ADHD doesn’t exist, right? No one can focus, everyone gets distracted, and we all forget things. Right? Right? Hello?

I used to insist this was the case for years. I would grandstand in the pub, in the office, and to any who’d listen, explaining ADHD was simply exuberant personalities not adhering to authority by fitting into school lessons and corporate jobs.

ADHD? Free spirits, more like.

Is Russell Brand ADHD, I’d ask? Is Jim Carrey? Are their nonconformist character traits a disability or condition that needs to be dampened down with medication? I didn’t think so, I’d conclude, all pleased with myself.

And yet, and bloody yet, for all my conviction and blow-hardiness, my own probable ADHD diagnosis followed me around for years, tapping me on the shoulder, whispering “That’s you that is.”

Not when I was a kid mind you, back in the late 1980s, no one spoke about ADHD, it wasn’t a thing, you were just branded a little shit who misbehaved. Trust me.

When I was 10 years old my exacerbated parents took me to a food clinic because my hyperactivity knew no bounds. There, a quack doctor put slides of food into a magic box and used a pen attached to the box to poke my toe. If the gas-gauge reader on the box whizzed up to maximum it meant I was allergic to that food and it was the root of my hyperactivity.

Yep. Science, kids.

I left the clinic not allowed to eat beef, wheat and chocolate and not allowed or drink milk. It was a ludicrous diet I stuck to on and off for years. It didn’t help anything, obviously.

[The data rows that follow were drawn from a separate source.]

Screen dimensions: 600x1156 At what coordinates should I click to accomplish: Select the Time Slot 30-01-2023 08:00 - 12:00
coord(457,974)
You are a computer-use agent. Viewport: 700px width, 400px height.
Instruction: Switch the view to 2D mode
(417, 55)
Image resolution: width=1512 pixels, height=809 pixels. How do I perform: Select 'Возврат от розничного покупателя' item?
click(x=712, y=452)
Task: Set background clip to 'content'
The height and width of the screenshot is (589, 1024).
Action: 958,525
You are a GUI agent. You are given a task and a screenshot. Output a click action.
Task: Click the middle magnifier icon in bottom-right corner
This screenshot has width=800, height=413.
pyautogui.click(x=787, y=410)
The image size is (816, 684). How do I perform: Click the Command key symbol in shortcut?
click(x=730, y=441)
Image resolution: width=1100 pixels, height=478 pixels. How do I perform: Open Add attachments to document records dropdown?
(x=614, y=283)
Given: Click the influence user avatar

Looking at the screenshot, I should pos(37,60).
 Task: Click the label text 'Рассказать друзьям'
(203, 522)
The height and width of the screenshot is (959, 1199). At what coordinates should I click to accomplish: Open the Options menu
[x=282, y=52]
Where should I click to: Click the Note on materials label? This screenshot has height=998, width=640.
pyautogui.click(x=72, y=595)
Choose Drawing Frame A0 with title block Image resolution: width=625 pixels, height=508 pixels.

Other charlatans had their say on my personality type also. An over-zealous woman at work diagnosed me with dyslexia because I couldn’t focus and I was forgetful (my manager had sent me to the Learning and Development department for organisational training after I’d missed a long succession of meetings and deadlines). It’s worth noting, much like the toe-tapping quack in the food clinic, this woman was not a doctor.

I’m not dyslexic. I knew that. But I sure was disorganised, forgetful and couldn’t focus. I put it all down to being bored. Of course, I can’t do these things, it’s all mind-numbing corporate twaddle!

Then there was the medication. I worked with a girl who was Australian, a land where they readily diagnosed ADHD in both children and adults and forced medication onto them to “manage” their disorder.

Consequently, this girl was readily pilled up to the eyeballs and her character was intense — frantic even — and difficult to mix with. That is until one day she turned up pill-free. For one reason or another, she hadn’t taken her medication and boy oh boy the difference was night and day. Her personality was lighter, funnier, and more easygoing.

The whole episode made me resolve never to get labelled ADHD to prevent the chance of living under a cloud of medication.

There’s a Christian Bale film called ‘Equilibrium’, a dystopian world where war has been eradicated by pharmaceutical inventions surpressing emotions.

This is what ADHD-combatting drugs like Ritalin felt like to me. Dystopian.

Forget the diagnosis. It didn’t matter. ADHD or not, I ain’t being labelled anything that comes with a pill prescription. I was also angry my personality type was a “disorder”.

Then, of course, something happened to remind me all over again ADHD isn’t all charisma: I got a new job.

Living it up, back behind a desk

After a two-year hiatus from corporate work, I slid back into an ergonomically designed office chair as it turns out food costs money and I needed to eat.

What happened next was many old struggles revisited me in crashing waves of recollection. Oh yes, I can’t sit still, oh yes, to-do lists don’t work for me, oh yes, I have to always multitask, oh yes, I could cry with the effort and pain of trying to focus — it feels like gears in my brain are grinding together when I try to work like a normal person. That’s the only way I can describe it.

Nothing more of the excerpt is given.